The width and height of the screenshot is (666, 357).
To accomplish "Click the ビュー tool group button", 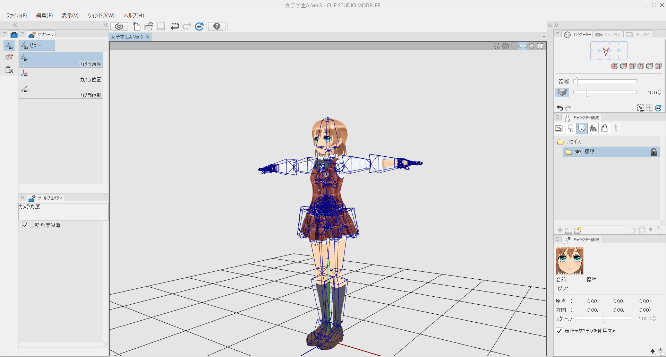I will coord(37,45).
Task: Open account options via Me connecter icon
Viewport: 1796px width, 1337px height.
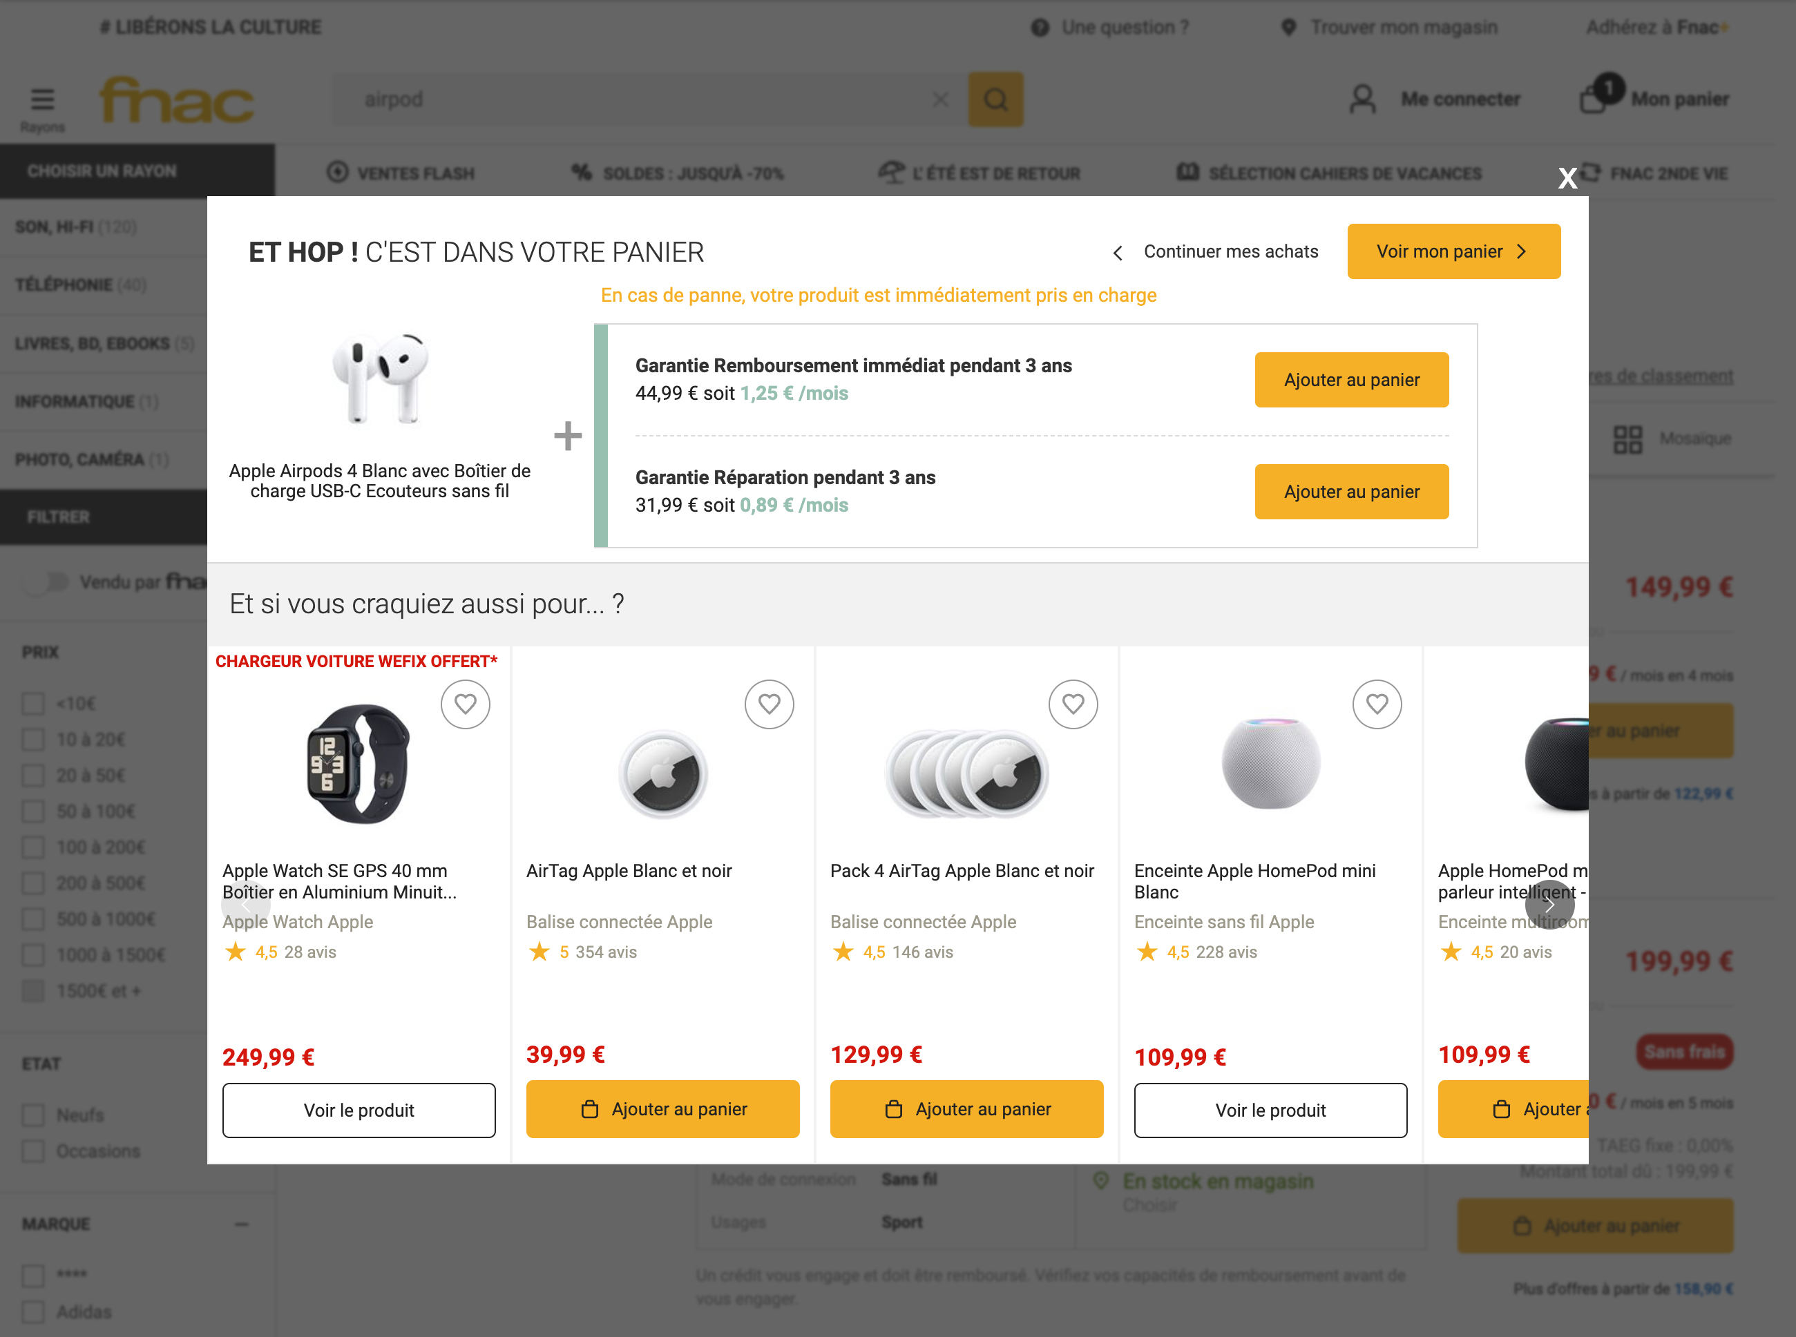Action: point(1362,99)
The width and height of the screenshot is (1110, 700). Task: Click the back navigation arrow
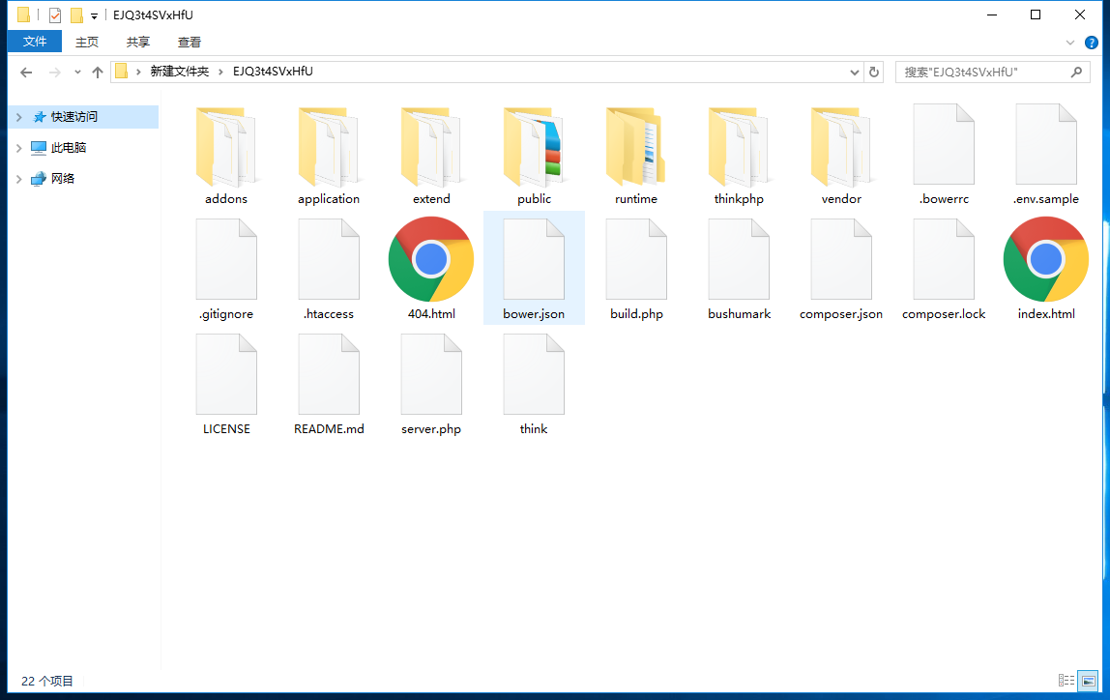[x=26, y=73]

+---+

● What to produce: Rewrite the records starting at the line that contains "Task: Open account" and ending at the last line, replacing "back navigation arrow" with "return arrow" and leaving everything else unchanged. Omit the pictures from your answer.

● Exercise response:
Task: Open account options via Me connecter icon
Viewport: 1796px width, 1337px height.
Action: point(1362,99)
The width and height of the screenshot is (1110, 700). Task: Click the return arrow
[x=26, y=73]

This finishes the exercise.